Is it possible that developers have been delegating/neglecting their marketing function a bit too much and unnecessarily, to the point of losing control over the value generated?
A while ago I had the chance to listen to an interesting presentation given by Greg Speakman, the VP Marketing of Sierra Wireless. Part of the presentation was about the difficulties of marketing something that is essentially a consumer electronic product through a B2B channel. Since they did not have the marketing budget to reach the consumer, their lifeline was their business partners like AT&T, who included Sierra Wireless products in heir own offerings. Thus, they were focused on marketing to such partners. I remember him saying how he wished they could make the consumer demand a Sierra Wireless product specifically. If their brand name was strong enough to influence a purchase, then they would have significantly more bargaining power in their deals with business partners.
Their situation has a striking similarity to the relationship between game developers and publishers. A video game is essentially produced for the consumption of individuals. Yet a developer does not sell the game to the consumer directly. They sell to the publisher. In this relationship, the publisher is the heavily dominant party because:
- they have the money
- they lay claim to the IP
- they take most of the revenues
- they put their own brand equity before the developer's
At the end of that presentation from Greg Speakman, I had to ask him whether they had ever considered low cost B2C marketing campaigns through e-marketing. I was pretty surprised when he admitted that no, it had never crossed their minds.

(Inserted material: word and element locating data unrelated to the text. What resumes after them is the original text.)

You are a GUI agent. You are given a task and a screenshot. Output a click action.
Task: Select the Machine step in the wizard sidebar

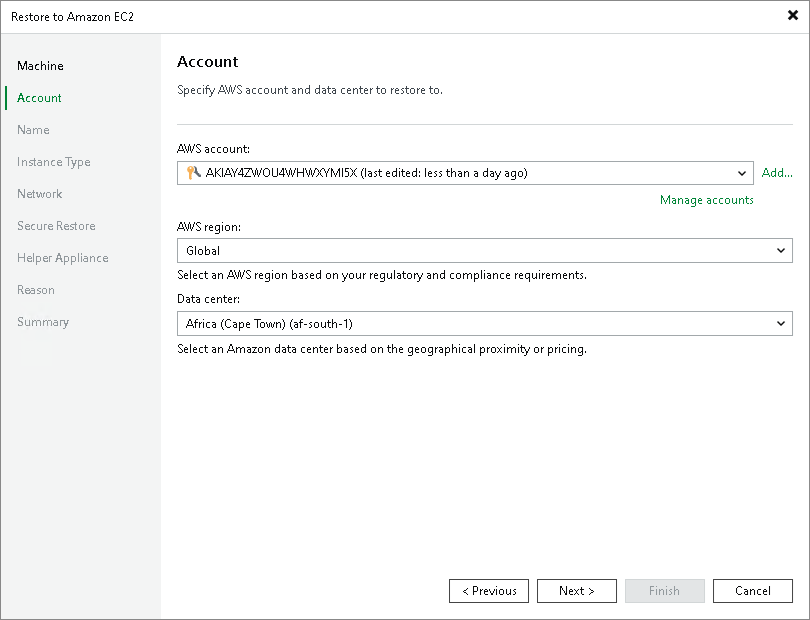click(40, 65)
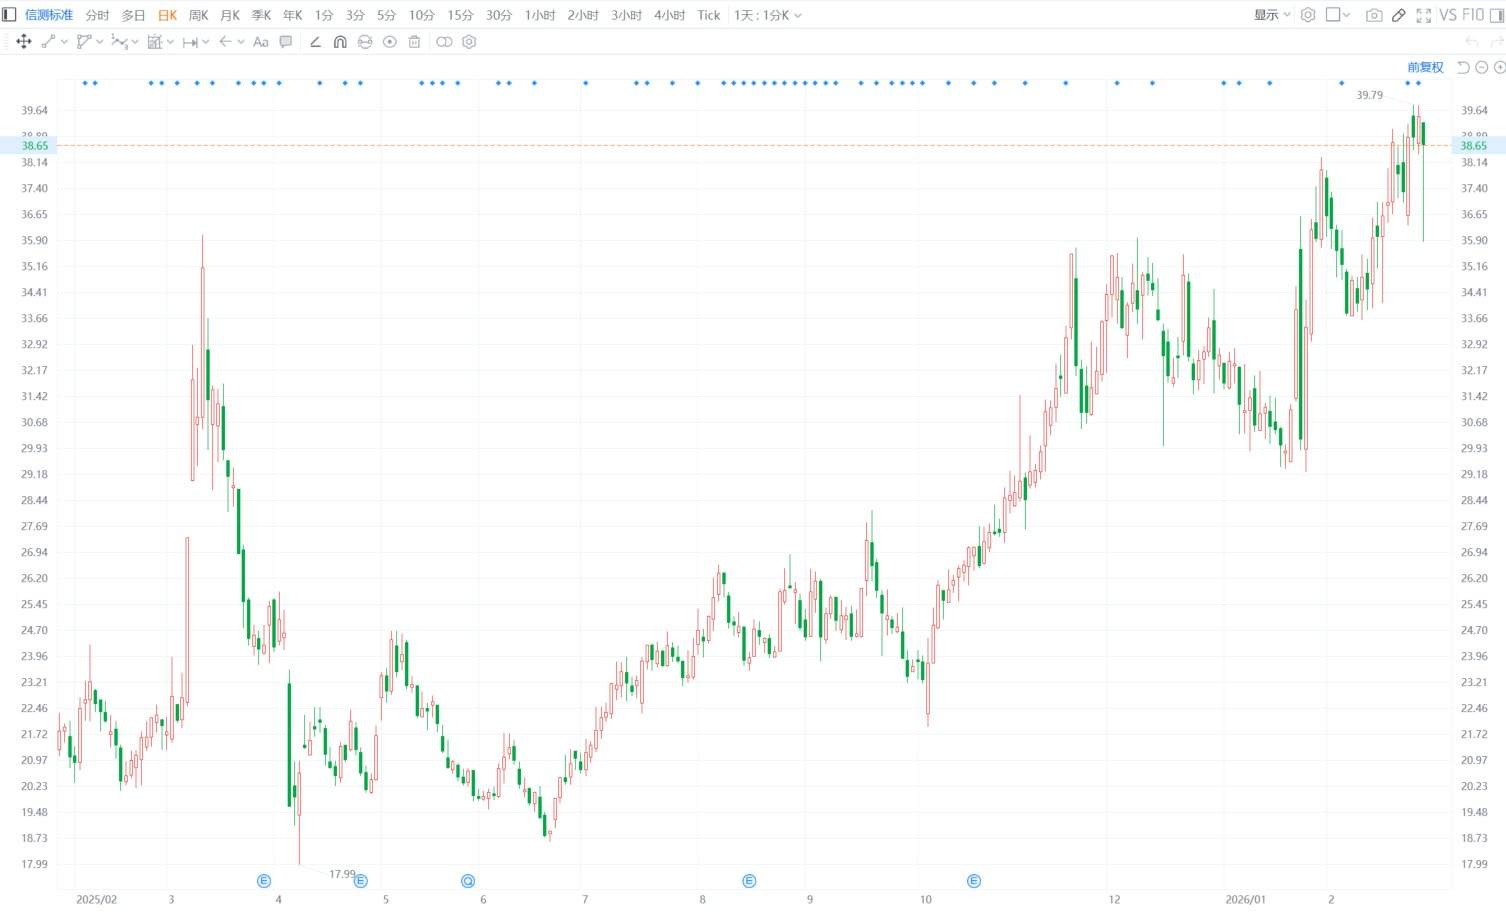The image size is (1506, 918).
Task: Enter fullscreen chart mode
Action: (x=1423, y=15)
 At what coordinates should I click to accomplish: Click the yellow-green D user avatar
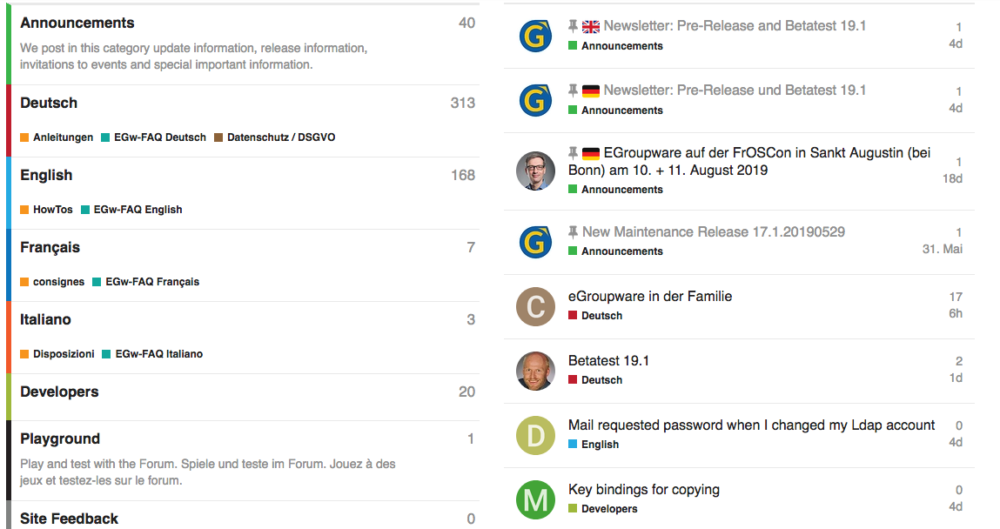click(x=536, y=435)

It was surprising because that was a notable company in the high-tech communications business, yet they had completely forgotten about a powerful communication channel like the internet. It is the same surprise I have, when companies on the cutting edge of new media and content creation tend to underestimate their own reach to the consumers, and blissfully hand over their marketing functions to other parties.
"Oh no, we don't do marketing," says the game developer happily. "Let the publisher spend money for that, we can't be bothered with marketing on top of everything else."
I suspect the publishers are even happier for the fact.